_Exercise instructions_:
The full listing is to be written out again, unchanged.

══ Provided information ══

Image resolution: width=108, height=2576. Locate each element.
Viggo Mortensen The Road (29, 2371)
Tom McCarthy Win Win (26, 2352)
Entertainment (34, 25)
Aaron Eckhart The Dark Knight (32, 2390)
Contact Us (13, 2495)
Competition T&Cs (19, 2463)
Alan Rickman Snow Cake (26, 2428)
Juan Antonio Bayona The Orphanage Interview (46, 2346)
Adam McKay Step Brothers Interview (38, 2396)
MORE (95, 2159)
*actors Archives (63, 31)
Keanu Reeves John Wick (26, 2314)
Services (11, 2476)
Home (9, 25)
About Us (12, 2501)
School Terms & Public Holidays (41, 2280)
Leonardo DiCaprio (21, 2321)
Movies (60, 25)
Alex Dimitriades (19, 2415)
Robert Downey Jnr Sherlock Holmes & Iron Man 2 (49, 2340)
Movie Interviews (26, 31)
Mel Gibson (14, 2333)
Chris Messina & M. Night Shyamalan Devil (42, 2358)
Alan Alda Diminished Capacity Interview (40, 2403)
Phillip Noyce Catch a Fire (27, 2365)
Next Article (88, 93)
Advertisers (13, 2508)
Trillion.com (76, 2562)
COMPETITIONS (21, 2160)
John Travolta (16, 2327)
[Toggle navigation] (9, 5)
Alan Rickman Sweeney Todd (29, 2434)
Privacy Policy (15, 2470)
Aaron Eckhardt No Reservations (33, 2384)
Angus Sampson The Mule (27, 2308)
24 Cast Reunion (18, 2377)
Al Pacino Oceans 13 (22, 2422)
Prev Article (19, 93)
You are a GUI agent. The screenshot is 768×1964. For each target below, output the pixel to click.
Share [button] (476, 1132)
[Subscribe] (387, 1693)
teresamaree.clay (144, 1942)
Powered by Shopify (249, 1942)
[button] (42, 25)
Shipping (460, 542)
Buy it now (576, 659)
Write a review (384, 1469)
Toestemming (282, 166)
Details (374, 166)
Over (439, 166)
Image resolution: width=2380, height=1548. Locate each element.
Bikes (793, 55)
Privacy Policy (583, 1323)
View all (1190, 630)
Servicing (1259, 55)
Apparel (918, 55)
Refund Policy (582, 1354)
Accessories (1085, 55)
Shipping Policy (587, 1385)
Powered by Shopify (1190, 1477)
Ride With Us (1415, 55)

═══

_Your solution_:
Image resolution: width=108, height=2576. Locate each element.
Viggo Mortensen The Road (29, 2371)
Tom McCarthy Win Win (26, 2352)
Entertainment (34, 25)
Aaron Eckhart The Dark Knight (32, 2390)
Contact Us (13, 2495)
Competition T&Cs (19, 2463)
Alan Rickman Snow Cake (26, 2428)
Juan Antonio Bayona The Orphanage Interview (46, 2346)
Adam McKay Step Brothers Interview (38, 2396)
MORE (95, 2159)
*actors Archives (63, 31)
Keanu Reeves John Wick (26, 2314)
Services (11, 2476)
Home (9, 25)
About Us (12, 2501)
School Terms & Public Holidays (41, 2280)
Leonardo DiCaprio (21, 2321)
Movies (60, 25)
Alex Dimitriades (19, 2415)
Robert Downey Jnr Sherlock Holmes & Iron Man 2 (49, 2340)
Movie Interviews (26, 31)
Mel Gibson (14, 2333)
Chris Messina & M. Night Shyamalan Devil (42, 2358)
Alan Alda Diminished Capacity Interview (40, 2403)
Phillip Noyce Catch a Fire (27, 2365)
Next Article (88, 93)
Advertisers (13, 2508)
Trillion.com (76, 2562)
COMPETITIONS (21, 2160)
John Travolta (16, 2327)
[Toggle navigation] (9, 5)
Alan Rickman Sweeney Todd (29, 2434)
Privacy Policy (15, 2470)
Aaron Eckhardt No Reservations (33, 2384)
Angus Sampson The Mule (27, 2308)
24 Cast Reunion (18, 2377)
Al Pacino Oceans 13 (22, 2422)
Prev Article (19, 93)
You are a GUI agent. The screenshot is 768×1964. For each target below, output the pixel to click.
Share [button] (476, 1132)
[Subscribe] (387, 1693)
teresamaree.clay (144, 1942)
Powered by Shopify (249, 1942)
[button] (42, 25)
Shipping (460, 542)
Buy it now (576, 659)
Write a review (384, 1469)
Toestemming (282, 166)
Details (374, 166)
Over (439, 166)
Image resolution: width=2380, height=1548. Locate each element.
Bikes (793, 55)
Privacy Policy (583, 1323)
View all (1190, 630)
Servicing (1259, 55)
Apparel (918, 55)
Refund Policy (582, 1354)
Accessories (1085, 55)
Shipping Policy (587, 1385)
Powered by Shopify (1190, 1477)
Ride With Us (1415, 55)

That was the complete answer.